SELECTED TEXT:
================================

# LED Light bar with dump bed



## TPCLandscaping (Jan 19, 2012)

Anyone have any ideas for a LED light bar for a truck with a dump bed? My one ton chevy i have an Truck Star Mini bar on the roof and 2 4" led's cut into the bed. I have an almost new Ram 3500 on the way and i dont want to start cutting holes in the bed yet. The problem with a light bar on the roof of the truck is you lose the use of the rear of the bar. i was thinking of building a mount to put it on top of the overhang of the bed and just cage the light in to protect it from material. But then it would be pretty high, especially to make sure its over my sander. Other option is just to suck it up and put it on the roof and mount lights on the back of the dump bed. 

so... any other ideas?


----------



## ScubaSteve728 (Jan 17, 2012)

some sort of stand/ mount to bolt on to the bed would be the best way to go or just put flat led's into the bed itself and problem solved. however if you dont need the lightbar all year round you could remove it so it wont get dammaged


----------



## TPCLandscaping (Jan 19, 2012)

================================

INFORMATION PROVIDED:
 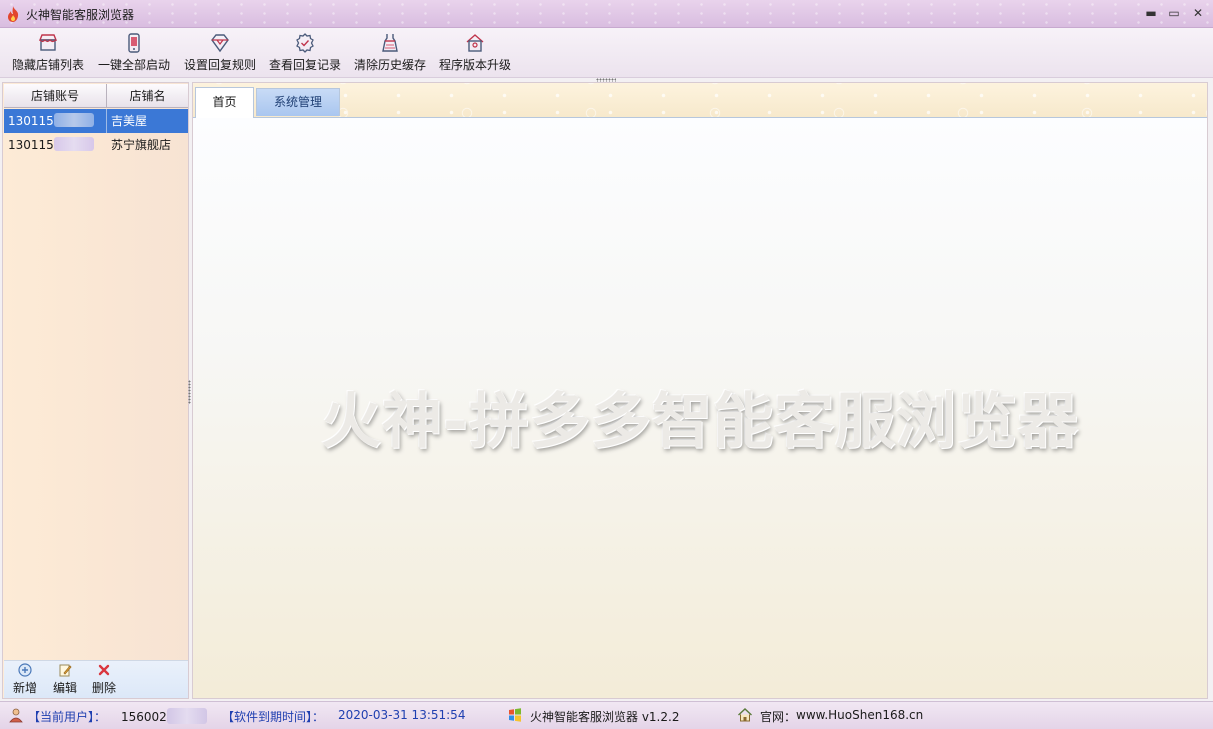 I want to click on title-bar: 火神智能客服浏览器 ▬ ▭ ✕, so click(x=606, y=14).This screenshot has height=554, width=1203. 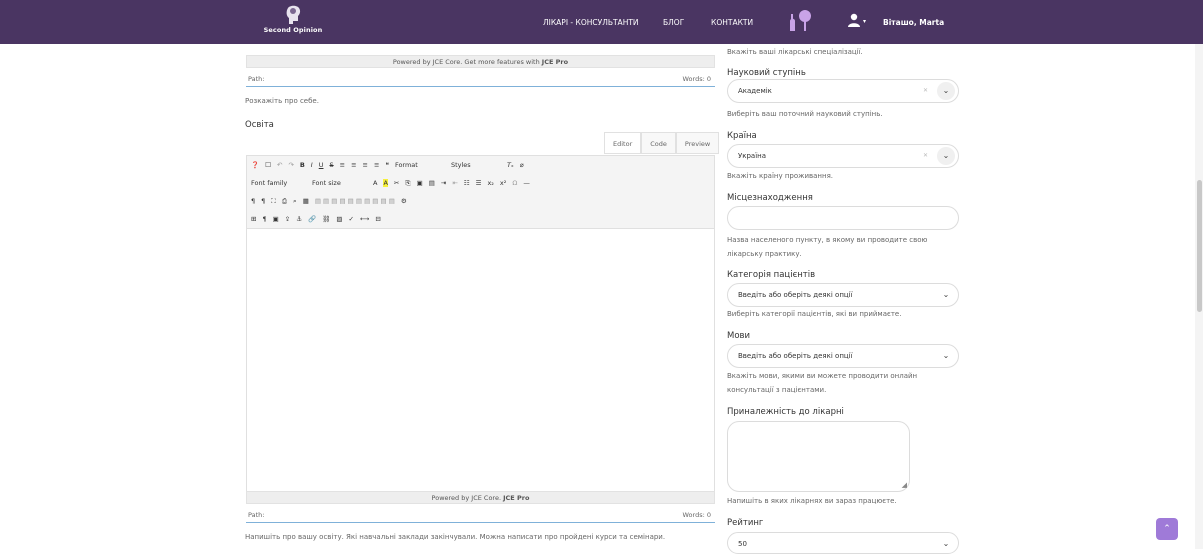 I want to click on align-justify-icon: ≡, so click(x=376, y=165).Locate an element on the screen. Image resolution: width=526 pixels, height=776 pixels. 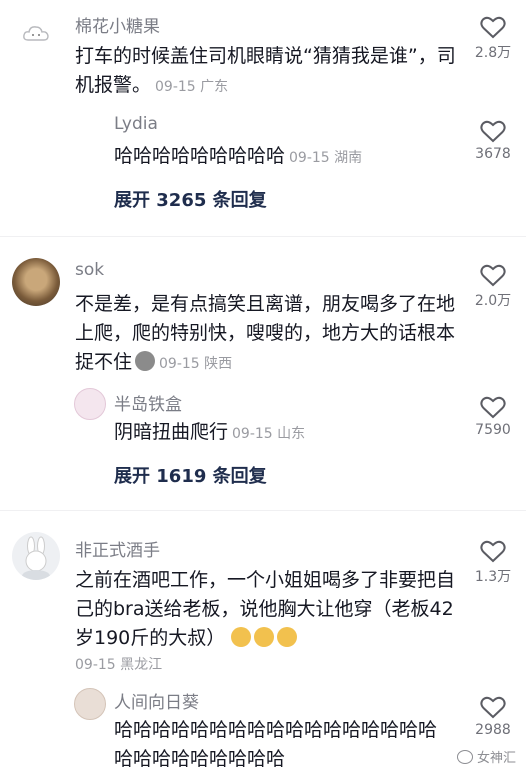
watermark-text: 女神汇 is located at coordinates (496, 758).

================================

USING THE INFORMATION:
(1) From the light bar thread, reproduce the passage from "# LED Light" to "the dump bed." word for word.
(2) Answer these questions about the light bar thread:
(a) What light bar does TPCLandscaping have on the roof of the one-ton Chevy?
(b) What truck does TPCLandscaping have on the way?
(c) What does ScubaSteve728 say to do if the light bar isn't needed all year round?
(3) Write the next part of the forum thread about the LED light bar for a dump bed truck.
The lines play no part in what follows.

RESPONSES BY ITEM NUMBER:
(1)
# LED Light bar with dump bed



## TPCLandscaping (Jan 19, 2012)

Anyone have any ideas for a LED light bar for a truck with a dump bed? My one ton chevy i have an Truck Star Mini bar on the roof and 2 4" led's cut into the bed. I have an almost new Ram 3500 on the way and i dont want to start cutting holes in the bed yet. The problem with a light bar on the roof of the truck is you lose the use of the rear of the bar. i was thinking of building a mount to put it on top of the overhang of the bed and just cage the light in to protect it from material. But then it would be pretty high, especially to make sure its over my sander. Other option is just to suck it up and put it on the roof and mount lights on the back of the dump bed.

(2)
(a) A Truck Star Mini bar.
(b) An almost new Ram 3500.
(c) Remove it so it won't get damaged.

(3)
Yeah i thought about just taking it off but when i'm mowing and park on the side of busy roads i like the strobe more than my 4-ways.. I'm also looking at the small LED strips to mount on the back of the bed.


----------



## BigBoyPlowin (Nov 16, 2012)

Posting a pic of the truck would help a bit... When you get it. 

I would just say for plowing go county style with the led bar on top of the cab protector... Then get some strobes to go in the dump body lights. I just like that style.. You can even put some strobes on the salter...I've been eying out some LED trucker turn signals (amber) that would be nice on one of our salt trucks. Also I've never had a lightbar break... Don't really see how or why a lightbar would break due to material falling on it way at the front of the trucks cab protector... 


Because you know in the summer you're not going to see any strobes or LEDs being hooked to a trailer! It's led on the roof or nothing!


----------



## TPCLandscaping (Jan 19, 2012)

My trailer sits lower then where I'd probably put the lights


----------



## Mr.Markus (Jan 7, 2010)

I have a roll tarp protector that we made a custom mount for the mini on top of, it works good.


----------



## TPCLandscaping (Jan 19, 2012)

You don't have a pic of that do you?


----------



## Mr.Markus (Jan 7, 2010)

No, It's just a 90 degree piece of aluminum welded to the tarp protector and we drilled holes for the bolts to hold the lights and wire.

It's alot of feet of wire but it's where I want it.


----------



## wilsonsground (Jun 29, 2012)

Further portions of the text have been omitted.